We begin a new weekly feature here at HOMM•V for OSX with one of the true unsung heroes of the game. The Peasant has been a dutiful meat-shield in every HOMM game since King’s Bounty, and indeed makes a glorious reappearance in HOMM•V. What explains the longevity of a unit that, by any measure, is stupid as dirt, slow as grandma, and fights three-headed hydra armed with only a rusty pitchfork?
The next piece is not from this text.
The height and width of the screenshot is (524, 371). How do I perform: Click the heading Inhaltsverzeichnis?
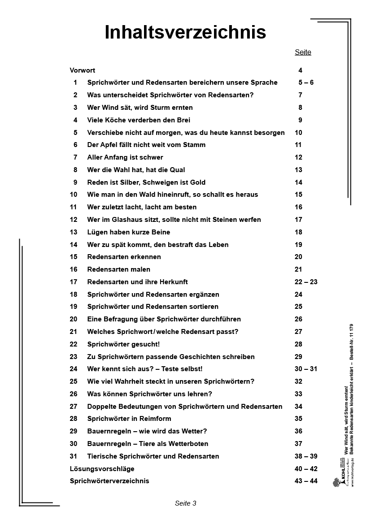point(185,32)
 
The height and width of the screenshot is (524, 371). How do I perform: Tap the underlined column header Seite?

Peasants eat a balanced diet of carbohydrates and beer

A look at the wider picture shows just how unique and endearing the HOMM peasant is. The history of video games has only seen one unit that can match the HOMM peasant for sheer uselessness: that little smiley face from Minesweeper. Like the peasant, the smiley face just keeps on smiling no matter how many limbs and gallons of blood it sees lost to the careless bravado of a heartless gamer. Although you won’t find it anywhere in the manual, the greatest skill of the peasant is the massive glee gamers get from killing their own troops (which is similar to the feeling of out-running old people). Think about it: would anyone even make peasant units if you had to drag a 1000-high stack of their rotting corpses behind your hero for the remainder of the game? No, we like our peasants just fine dead, and just finer dead and gone.

But thats just not enough, is it? No, if you are lucky enough to sacrifice your legions of peasants to a Necromancer that can resurrect them as skeletons, then by God you get to kill those stupid peasants again. Now if that isn’t a sense of duty, I don’t know what is.

And what do peasants get for that incredible sacrifice? Not a whole hell of a lot. Life as a peasant is cheap. The whole idea of a peasant unit is that their life is so worthless that you might be able to defeat a dragon by feeding it to death. And much like the theory that 1000 monkeys with 1000 typewriters will eventually write Romeo and Juliet, 1000 peasants will eventually poke a pitchfork where the sun don’t shine, no?

Yes, the peasant truly is life at its most meaningless. They are born to die terrible, painful deaths twice if their commanding hero has a sense of irony. Nevertheless, there is something heroic in having 1000 farmers happily march to their death merely to satisfy your whim and wisdom. And so to you, the hapless peasant, our salute!